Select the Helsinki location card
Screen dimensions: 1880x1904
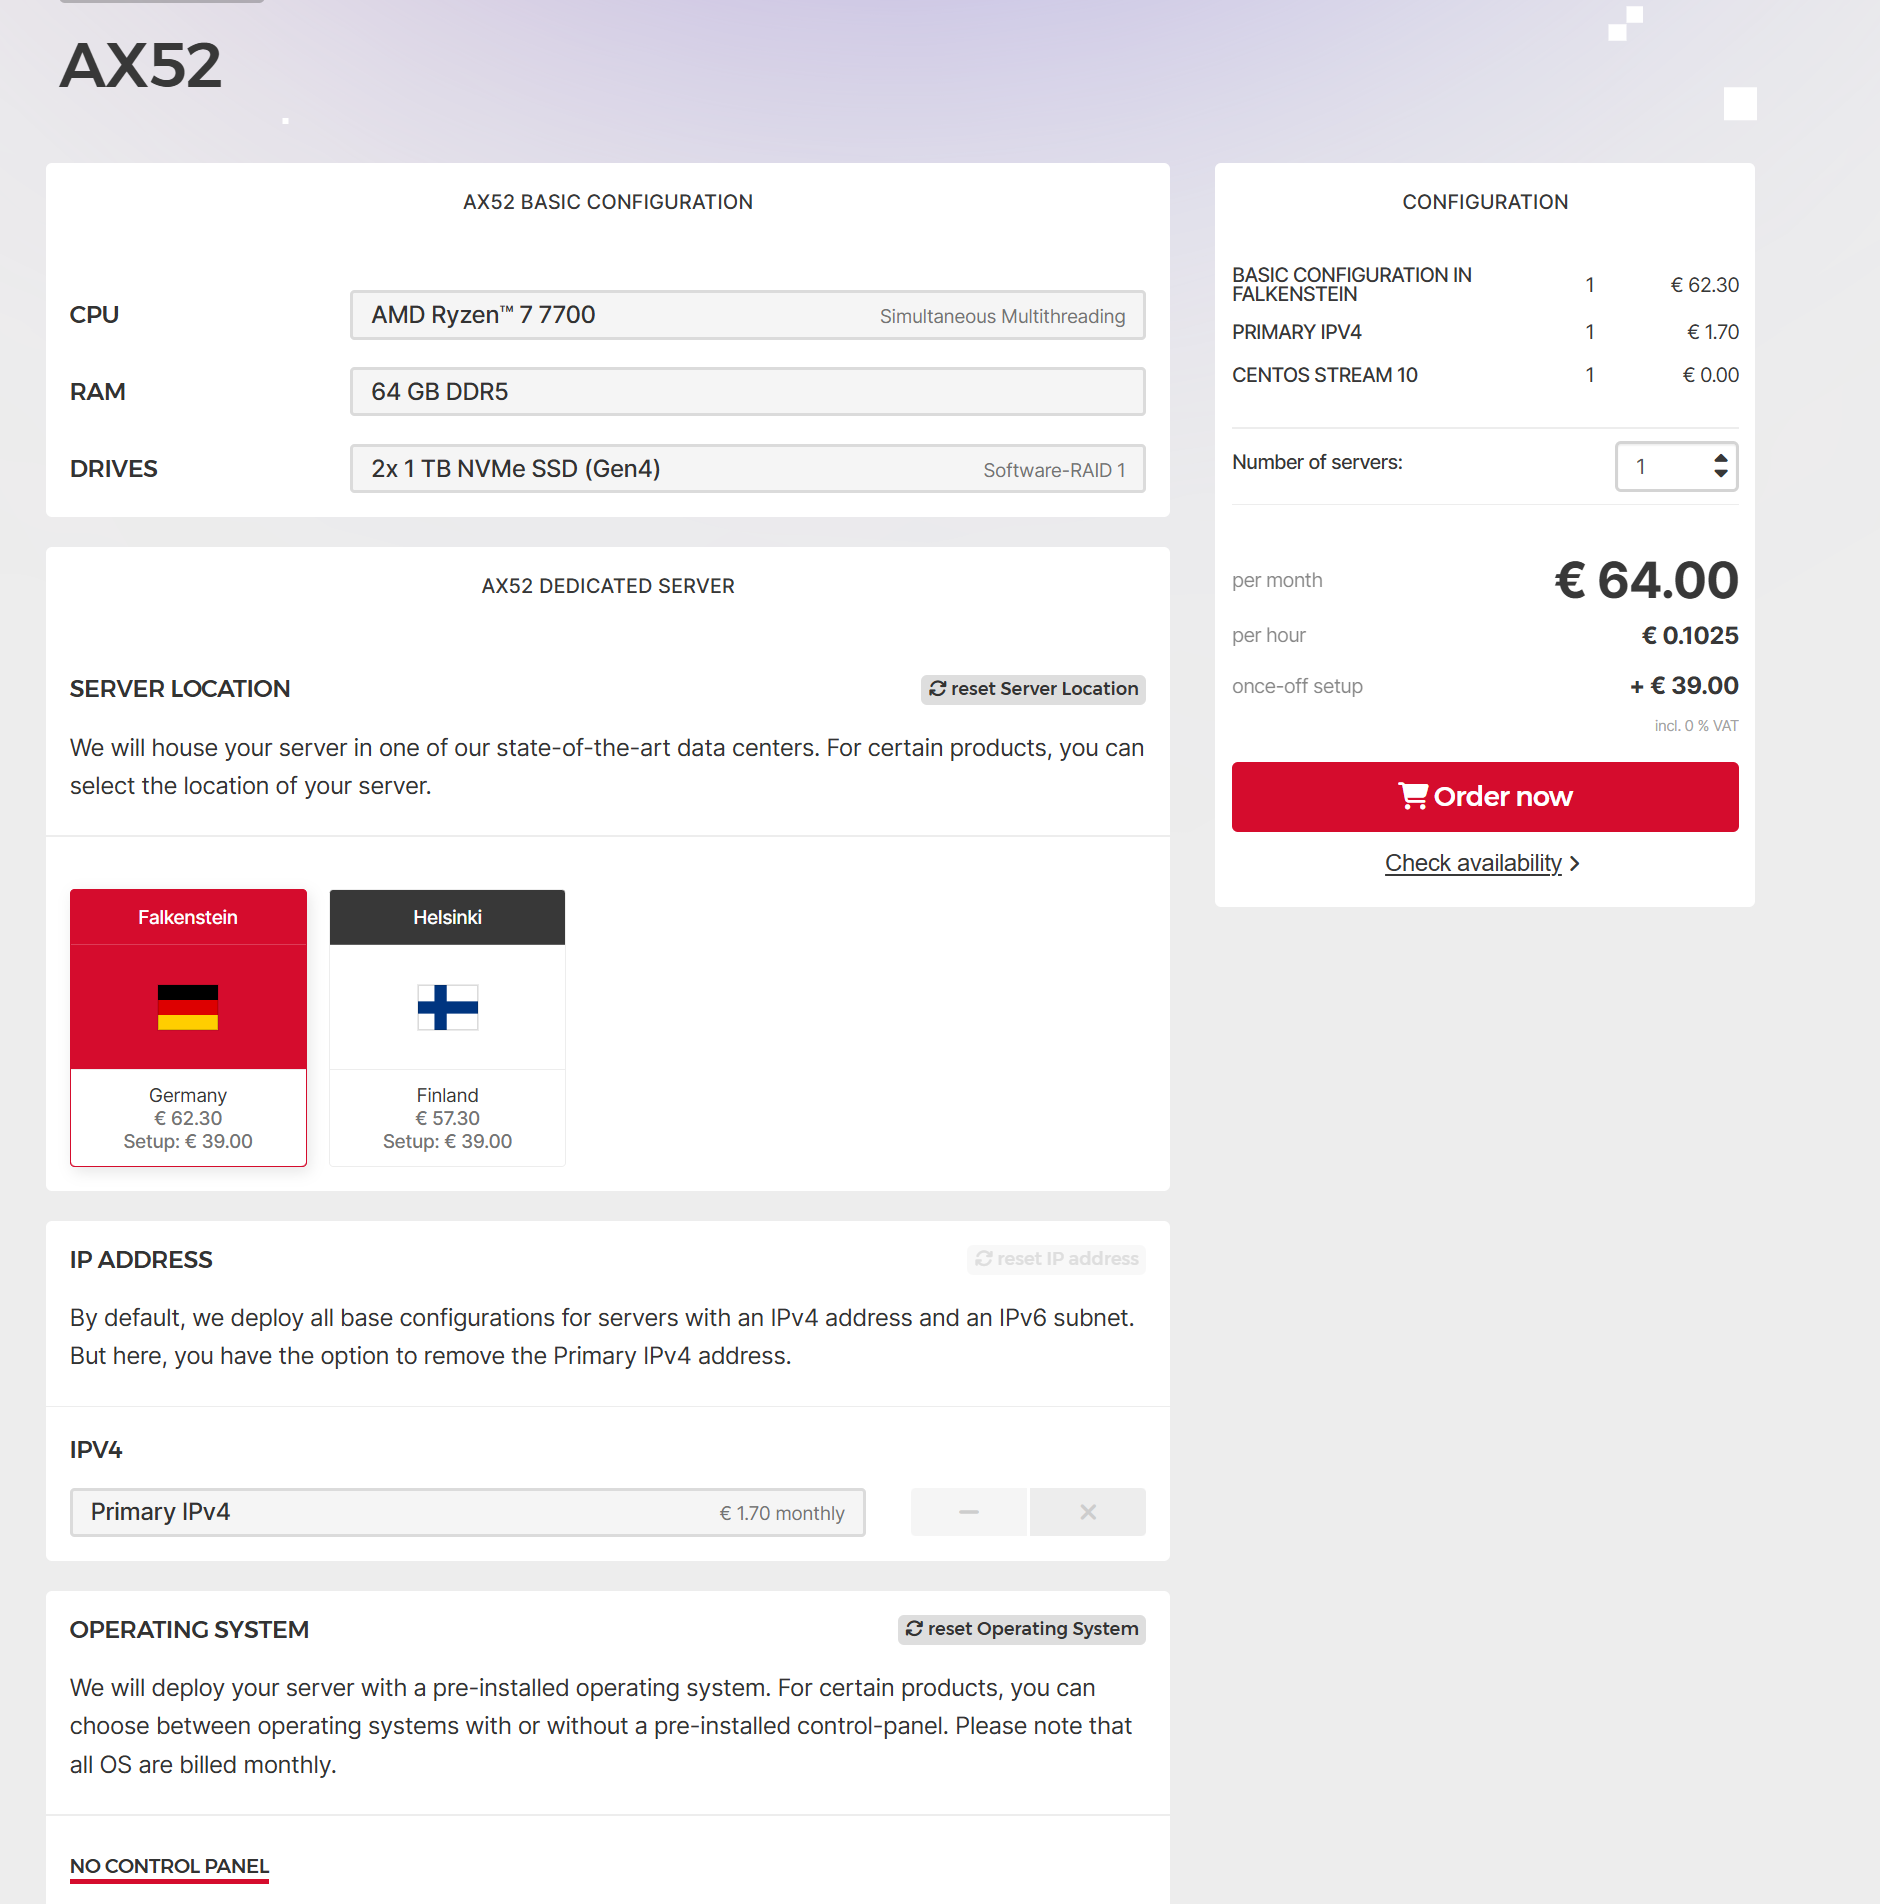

* * *

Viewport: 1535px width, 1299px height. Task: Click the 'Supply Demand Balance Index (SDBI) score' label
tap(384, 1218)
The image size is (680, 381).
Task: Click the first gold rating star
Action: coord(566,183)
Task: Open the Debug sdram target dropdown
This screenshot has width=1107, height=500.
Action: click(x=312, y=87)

==

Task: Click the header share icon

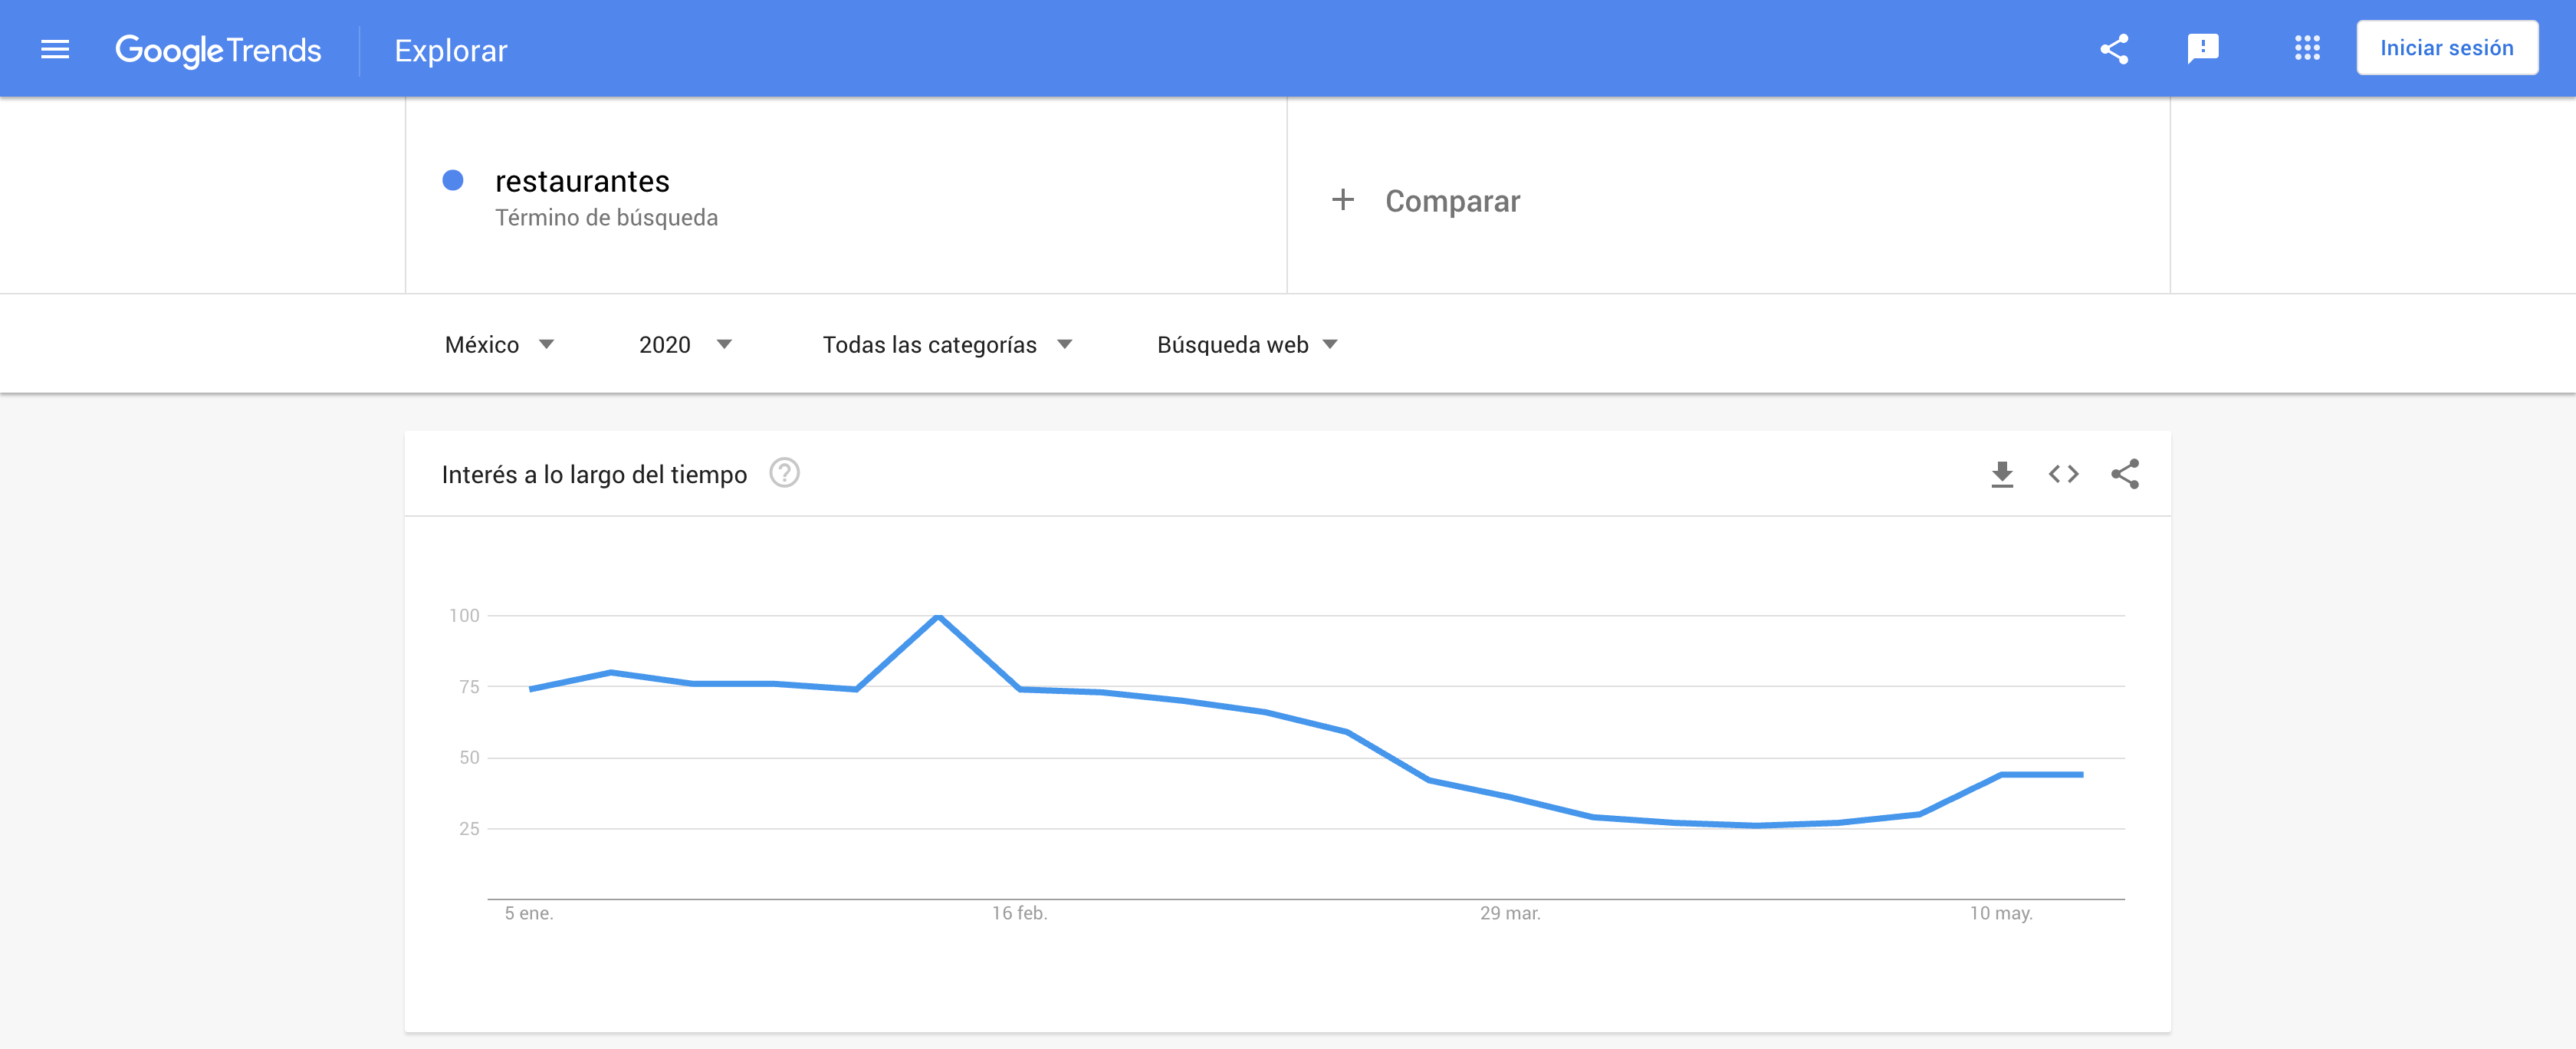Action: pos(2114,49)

- **DIRECTIONS**
One stretch of the lines above is wanted, from the line that contains "Select the Helsinki location card" through the line that contains "Screen dimensions: 1880x1904". Output it exactly.

- **RESPONSE TO THIS TASK**
Select the Helsinki location card
Screen dimensions: 1880x1904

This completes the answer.